As you continue on the path of your pregnancy, try to monitor your intake of these types of foods
Increase:

  • Whole grains, such as whole-wheat or multigrain breads
  • Fruits and vegetables, such as apples, pears, carrots, and spinach
  • Low-fat, nutrient-rich proteins, such as lean beef (round, chuck, sirloin, and tenderloin), low-fat yogurt, or water-packed tuna fish
    • - Be selective about meat and poultry. Other options include:
      • - Ground low-fat chicken, turkey, or beef
      • - Lean pork or lamb (tenderloin, loin chop, leg)
  • Unsaturated fats, such as olive oil, canola oil, or safflower oil

Decrease:

  • Saturated and trans fats found in fats that are solid at room temperature (such as butter, beef fat, and shortening)
  • Empty calories, such as those in sweetened beverages with added sugars, including soft drinks and presweetened teas

How to help prevent sinus congestion, a runny none, or nosebleeds
By your 16th week of pregnancy, you might have experienced nasal discomfort due to the excess hormones and extra blood in your system.
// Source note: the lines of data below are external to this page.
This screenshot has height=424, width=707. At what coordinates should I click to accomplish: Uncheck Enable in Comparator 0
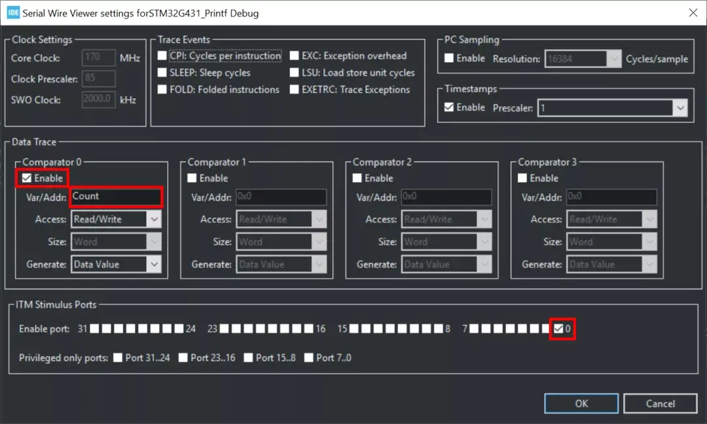point(26,177)
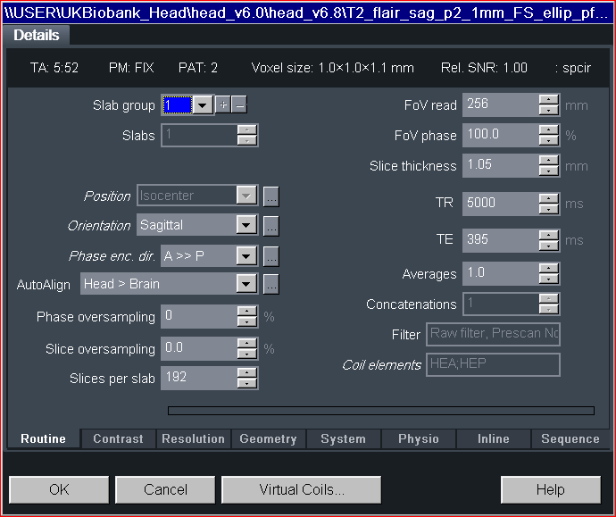The height and width of the screenshot is (517, 616).
Task: Increase the FoV read value with up arrow
Action: coord(549,100)
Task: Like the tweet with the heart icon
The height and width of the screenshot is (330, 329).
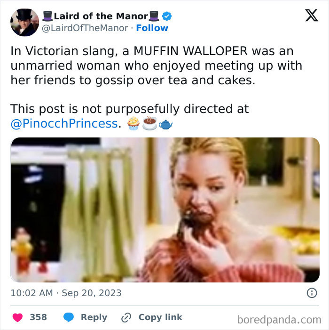Action: (x=17, y=317)
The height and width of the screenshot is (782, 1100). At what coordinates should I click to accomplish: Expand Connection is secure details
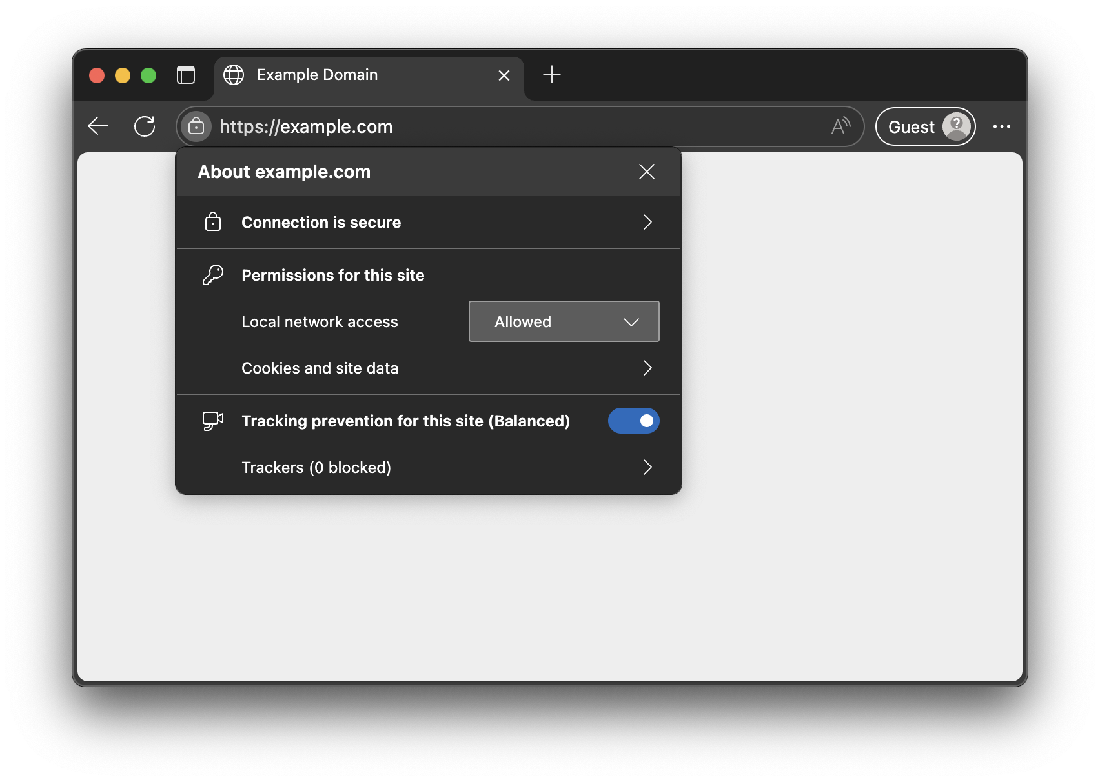647,222
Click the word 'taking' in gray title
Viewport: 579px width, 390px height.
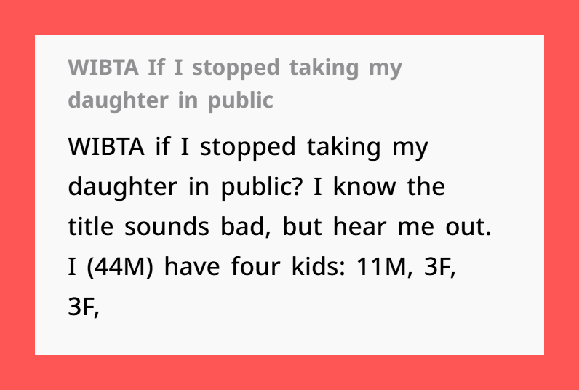pyautogui.click(x=324, y=68)
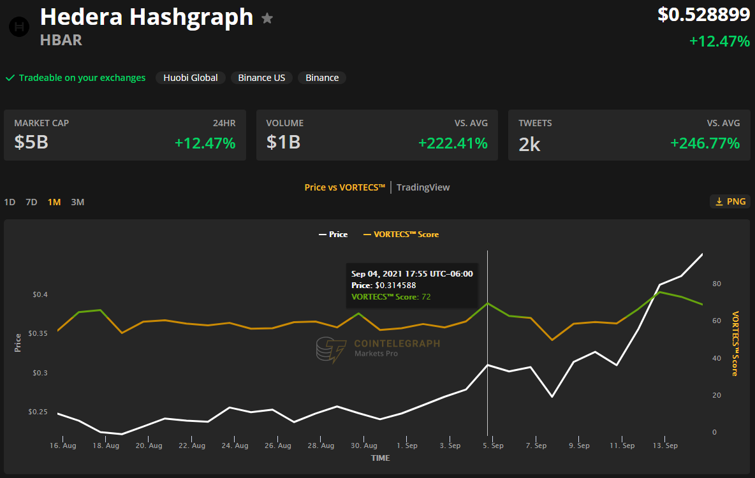Select the Price vs VORTECS tab

point(345,187)
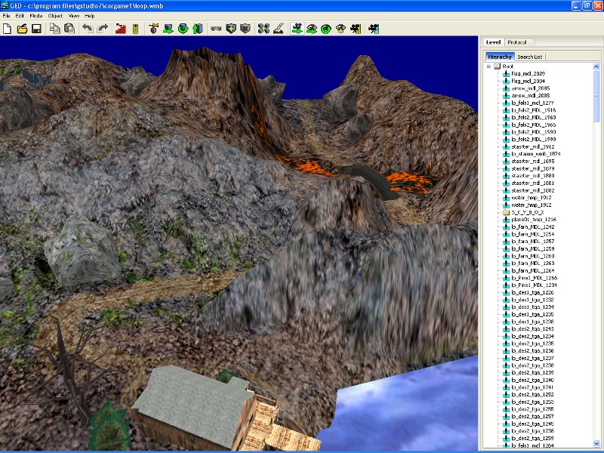Image resolution: width=604 pixels, height=453 pixels.
Task: Click the Redo arrow icon
Action: pyautogui.click(x=102, y=29)
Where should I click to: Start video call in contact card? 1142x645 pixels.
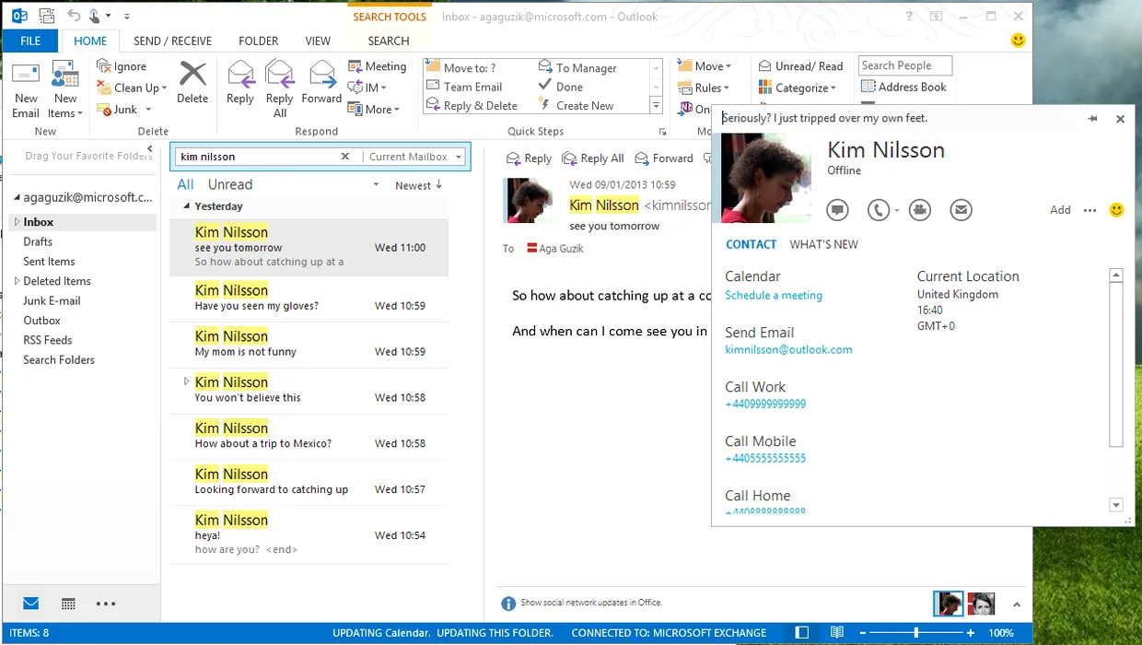(919, 210)
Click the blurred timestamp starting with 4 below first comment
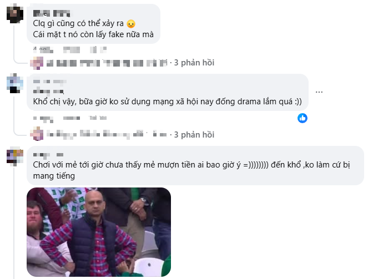This screenshot has height=279, width=373. click(x=43, y=50)
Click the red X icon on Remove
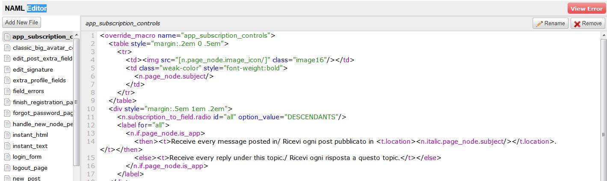This screenshot has width=607, height=181. click(x=577, y=24)
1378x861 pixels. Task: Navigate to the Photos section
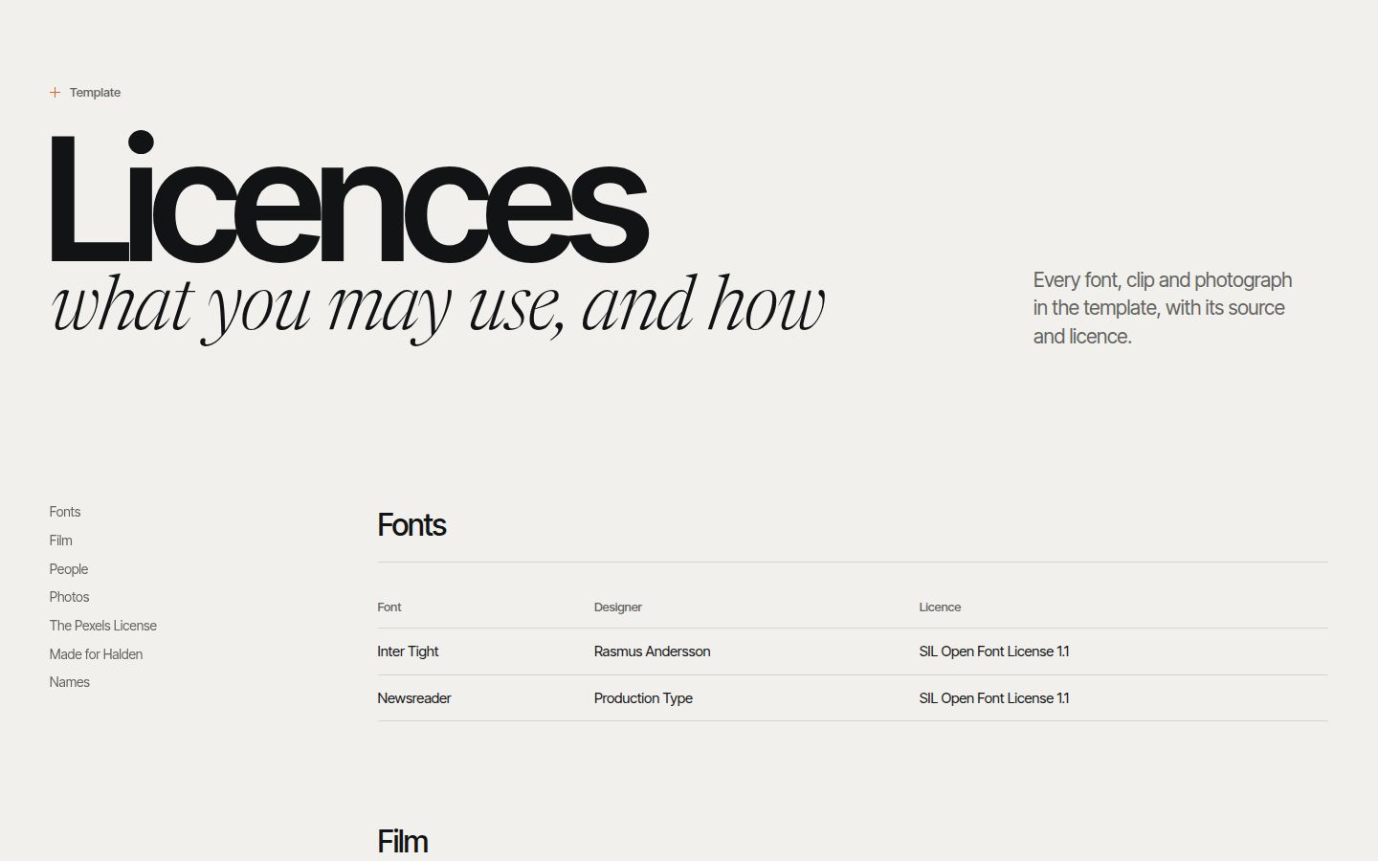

If you are experiencing congestion, a runny nose, or nosebleeds, here are a few suggestions to help prevent them from reoccurring:

  • Try saline drops (with your doctor's approval).
  • Drink enough liquids to keep nasal passages moist.
  • Try a humidifier, particularly when you sleep.
  • Dab petroleum jelly around the edges of your nostrils to further moisten and protect the skin.